* _Task brief_
Format everything from the line containing "You are a computer-use agent. Screen dimensions: 627x400" down to the line containing "Action: click(888, 32)" as a numbered list, leaving out any blank lines.

* _Information given_
☆ ☆ ☆ ☆

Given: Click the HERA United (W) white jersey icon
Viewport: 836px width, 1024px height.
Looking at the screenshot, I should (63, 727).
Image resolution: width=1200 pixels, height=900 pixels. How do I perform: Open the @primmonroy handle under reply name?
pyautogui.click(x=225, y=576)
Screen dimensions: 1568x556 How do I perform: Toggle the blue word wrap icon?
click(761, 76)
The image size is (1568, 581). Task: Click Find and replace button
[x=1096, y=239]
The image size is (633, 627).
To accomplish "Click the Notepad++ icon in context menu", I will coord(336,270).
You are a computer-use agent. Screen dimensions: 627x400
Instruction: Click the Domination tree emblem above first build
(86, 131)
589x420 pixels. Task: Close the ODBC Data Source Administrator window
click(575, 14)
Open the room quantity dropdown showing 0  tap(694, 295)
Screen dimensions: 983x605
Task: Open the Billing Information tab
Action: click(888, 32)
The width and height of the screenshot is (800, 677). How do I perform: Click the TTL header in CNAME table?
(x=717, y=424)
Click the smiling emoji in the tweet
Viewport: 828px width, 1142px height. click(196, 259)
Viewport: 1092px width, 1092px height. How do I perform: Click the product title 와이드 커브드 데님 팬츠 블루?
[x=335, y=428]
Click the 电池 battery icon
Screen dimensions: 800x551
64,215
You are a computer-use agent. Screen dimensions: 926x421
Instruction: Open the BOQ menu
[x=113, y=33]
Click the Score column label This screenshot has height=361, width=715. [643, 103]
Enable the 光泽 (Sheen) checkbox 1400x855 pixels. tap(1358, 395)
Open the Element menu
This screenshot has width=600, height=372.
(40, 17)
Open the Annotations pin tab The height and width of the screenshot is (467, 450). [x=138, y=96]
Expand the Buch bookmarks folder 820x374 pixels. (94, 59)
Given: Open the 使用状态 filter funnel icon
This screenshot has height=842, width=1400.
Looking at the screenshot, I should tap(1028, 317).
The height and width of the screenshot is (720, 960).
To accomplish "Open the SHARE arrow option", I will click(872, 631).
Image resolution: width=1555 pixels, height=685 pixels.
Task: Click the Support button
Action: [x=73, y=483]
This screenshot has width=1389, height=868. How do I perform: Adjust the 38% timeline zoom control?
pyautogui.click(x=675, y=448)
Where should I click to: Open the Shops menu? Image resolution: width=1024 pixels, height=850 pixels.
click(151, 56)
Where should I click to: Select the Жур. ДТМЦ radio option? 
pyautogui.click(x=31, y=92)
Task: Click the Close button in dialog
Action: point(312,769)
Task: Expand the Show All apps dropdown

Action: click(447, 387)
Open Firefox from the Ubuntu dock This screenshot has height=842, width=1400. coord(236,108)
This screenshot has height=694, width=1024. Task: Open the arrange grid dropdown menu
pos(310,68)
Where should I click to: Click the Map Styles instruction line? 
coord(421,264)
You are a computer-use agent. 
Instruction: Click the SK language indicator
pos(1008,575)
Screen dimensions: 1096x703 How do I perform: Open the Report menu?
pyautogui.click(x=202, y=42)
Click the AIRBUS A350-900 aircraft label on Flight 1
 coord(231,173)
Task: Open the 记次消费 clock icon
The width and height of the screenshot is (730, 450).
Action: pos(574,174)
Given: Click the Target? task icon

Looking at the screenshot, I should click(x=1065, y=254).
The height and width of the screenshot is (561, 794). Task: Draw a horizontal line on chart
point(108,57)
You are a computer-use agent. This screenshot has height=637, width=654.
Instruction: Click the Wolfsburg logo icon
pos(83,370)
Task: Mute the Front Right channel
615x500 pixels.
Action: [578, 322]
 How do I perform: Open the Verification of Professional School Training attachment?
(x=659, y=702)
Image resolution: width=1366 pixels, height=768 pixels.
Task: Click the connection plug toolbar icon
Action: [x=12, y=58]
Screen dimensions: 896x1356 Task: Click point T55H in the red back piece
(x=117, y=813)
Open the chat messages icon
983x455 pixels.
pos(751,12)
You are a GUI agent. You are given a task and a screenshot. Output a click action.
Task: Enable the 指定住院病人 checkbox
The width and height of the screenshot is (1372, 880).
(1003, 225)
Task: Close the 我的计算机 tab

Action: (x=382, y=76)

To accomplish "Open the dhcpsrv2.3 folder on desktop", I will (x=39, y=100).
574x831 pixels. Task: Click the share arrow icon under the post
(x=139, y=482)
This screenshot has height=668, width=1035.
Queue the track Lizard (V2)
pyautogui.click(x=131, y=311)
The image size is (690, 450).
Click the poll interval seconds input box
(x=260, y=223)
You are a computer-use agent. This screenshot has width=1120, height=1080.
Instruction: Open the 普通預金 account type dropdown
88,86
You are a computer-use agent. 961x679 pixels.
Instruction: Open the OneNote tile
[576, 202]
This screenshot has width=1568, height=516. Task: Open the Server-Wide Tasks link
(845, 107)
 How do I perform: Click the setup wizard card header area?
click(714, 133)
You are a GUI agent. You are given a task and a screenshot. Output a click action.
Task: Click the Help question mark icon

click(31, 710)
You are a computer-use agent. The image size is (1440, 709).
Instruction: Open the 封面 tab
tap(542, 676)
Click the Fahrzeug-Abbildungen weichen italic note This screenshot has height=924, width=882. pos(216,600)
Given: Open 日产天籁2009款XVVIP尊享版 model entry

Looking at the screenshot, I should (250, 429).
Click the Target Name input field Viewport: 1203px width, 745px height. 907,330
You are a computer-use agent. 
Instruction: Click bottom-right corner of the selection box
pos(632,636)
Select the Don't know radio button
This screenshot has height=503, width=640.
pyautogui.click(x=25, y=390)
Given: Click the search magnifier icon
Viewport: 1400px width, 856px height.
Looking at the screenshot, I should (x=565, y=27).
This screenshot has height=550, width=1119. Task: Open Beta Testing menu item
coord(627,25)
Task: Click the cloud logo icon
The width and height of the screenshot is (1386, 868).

☆ ☆ ☆ ☆

* _In response_
1. You are a computer-use agent. Screen dimensions: 627x400
2. Instruction: Click the Domination tree emblem above first build
3. (86, 131)
4. 589x420 pixels. Task: Close the ODBC Data Source Administrator window
5. click(575, 14)
6. Open the room quantity dropdown showing 0  tap(694, 295)
7. Screen dimensions: 983x605
8. Task: Open the Billing Information tab
9. Action: click(888, 32)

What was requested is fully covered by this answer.